The Seasons Reside in the Trees by Taylor Tessa Lutz
$14.99
Speaking of forms found in poetry and nature, Robert Hass observed, “…we make our forms because there is no absolute continuity, because those first assurances are broken. The mind, in the act of recovery, creates.” Taylor Lutz’s The Seasons Reside in the Trees is poetry in the act of recovery, or, as Lutz puts it, “I read somewhere this is normal, / though lately I have been questioning everything.” Like a blossoming tree grafted with a dozen kinds of fruits, Lutz’s collection emerges from hard-earned patience and dazzling renewal.
–James Shea
Toughness and vulnerability so rarely occupy the same space, but it is the marriage of those two states that is the makings of resiliency, the ability to stand. In Taylor Tessa Lutz’s collection The Seasons Reside in the Trees, a sequence that reveals a romantic relationship fallen, we are given smart, tough lyrics, each one like tree rings that are exposed only after the tree is cut, each round testifying to a season passed, a season survived, strength pulled from those wounds, as if from each poem new shoots were rising, branching out, reaching for the sun.
–Bradford Tice, author of What the Night Numbered
Taken together, these poems form a sequence in which relationships are up in the air, questions are unanswered, but the surprising details of life, pinecones and Rubik’s Cubes, flare up as exit windows and entrance doors away from and into the daily fabric of lives, relationships, and authentic self-conceptions. “Lately, I have been questioning everything,” Taylor Tessa says midway through her rambunctious, moving, warm and inventive first collection.
–David Blair
Description
The Seasons Reside in the Trees
by Taylor Tessa Lutz
$14.99, paper
978-1-63534-711-1
2018
Taylor Tessa Lutz teaches 6th grade English Language Arts in the small town of Wray, Colorado. Despite living in a quiet town in the Midwest, she and other budding poets here have a lot to say. Her work is inspired by both the visual and literary arts. Her family, faith, and the taciturnity of the country around her fuel her passion for life and writing.

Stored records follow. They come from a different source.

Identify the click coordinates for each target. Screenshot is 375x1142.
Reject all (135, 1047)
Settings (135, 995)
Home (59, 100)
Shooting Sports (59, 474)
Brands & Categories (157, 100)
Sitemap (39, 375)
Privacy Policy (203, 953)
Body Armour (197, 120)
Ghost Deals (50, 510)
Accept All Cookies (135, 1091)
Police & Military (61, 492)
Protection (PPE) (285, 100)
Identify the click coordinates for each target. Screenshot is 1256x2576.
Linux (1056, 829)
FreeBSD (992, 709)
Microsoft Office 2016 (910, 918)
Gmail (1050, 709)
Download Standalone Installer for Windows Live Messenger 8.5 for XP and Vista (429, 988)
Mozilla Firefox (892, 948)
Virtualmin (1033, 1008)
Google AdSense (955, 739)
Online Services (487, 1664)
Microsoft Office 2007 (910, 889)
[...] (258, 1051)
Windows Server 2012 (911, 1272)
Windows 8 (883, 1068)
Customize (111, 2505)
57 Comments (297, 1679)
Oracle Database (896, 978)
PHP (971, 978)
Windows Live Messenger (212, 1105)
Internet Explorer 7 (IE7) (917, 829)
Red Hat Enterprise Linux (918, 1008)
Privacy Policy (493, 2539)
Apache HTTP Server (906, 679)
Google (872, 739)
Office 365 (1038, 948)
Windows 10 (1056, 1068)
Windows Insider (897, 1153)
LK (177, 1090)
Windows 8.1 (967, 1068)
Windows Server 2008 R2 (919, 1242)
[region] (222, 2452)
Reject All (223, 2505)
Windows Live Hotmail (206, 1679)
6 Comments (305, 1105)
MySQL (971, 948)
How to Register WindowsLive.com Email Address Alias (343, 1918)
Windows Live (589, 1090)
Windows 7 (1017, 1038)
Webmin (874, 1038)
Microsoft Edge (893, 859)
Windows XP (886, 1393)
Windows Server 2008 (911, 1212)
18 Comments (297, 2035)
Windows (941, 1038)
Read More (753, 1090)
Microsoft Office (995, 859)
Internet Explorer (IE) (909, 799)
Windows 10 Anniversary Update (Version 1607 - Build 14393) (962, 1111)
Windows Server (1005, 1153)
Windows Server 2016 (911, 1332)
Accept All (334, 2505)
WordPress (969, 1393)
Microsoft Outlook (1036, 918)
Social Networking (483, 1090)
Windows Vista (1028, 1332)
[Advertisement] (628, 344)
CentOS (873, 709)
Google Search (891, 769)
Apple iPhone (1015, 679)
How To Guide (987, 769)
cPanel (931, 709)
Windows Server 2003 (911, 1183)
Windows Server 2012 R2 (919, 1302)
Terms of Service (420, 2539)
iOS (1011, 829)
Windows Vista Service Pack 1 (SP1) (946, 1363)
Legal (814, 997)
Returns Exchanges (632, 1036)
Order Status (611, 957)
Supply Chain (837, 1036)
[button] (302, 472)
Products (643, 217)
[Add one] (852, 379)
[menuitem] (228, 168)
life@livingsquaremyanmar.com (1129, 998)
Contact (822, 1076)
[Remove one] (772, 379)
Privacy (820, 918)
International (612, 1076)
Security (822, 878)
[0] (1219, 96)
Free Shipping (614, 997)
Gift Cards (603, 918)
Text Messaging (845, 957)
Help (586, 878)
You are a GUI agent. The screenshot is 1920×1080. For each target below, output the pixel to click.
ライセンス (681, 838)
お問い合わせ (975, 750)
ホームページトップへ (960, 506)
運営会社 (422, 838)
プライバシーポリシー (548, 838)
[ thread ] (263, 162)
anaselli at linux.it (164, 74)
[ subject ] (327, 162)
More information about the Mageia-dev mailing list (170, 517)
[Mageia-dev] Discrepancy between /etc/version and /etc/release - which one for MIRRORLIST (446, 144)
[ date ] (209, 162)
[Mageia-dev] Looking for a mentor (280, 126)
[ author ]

Lutz graduated from Nebraska Wesleyan University with a Bachelor’s in English and minor in writing. While there, she received the Boatright Award in Poetry. Nine poems as well as two short stories were published here. She became the co-editor of poetry for the Flintlock during her undergraduate and helped as a visiting editor for The Penmen Review while completing her Master’s in English and Creative Writing and Poetry at Southern New Hampshire University.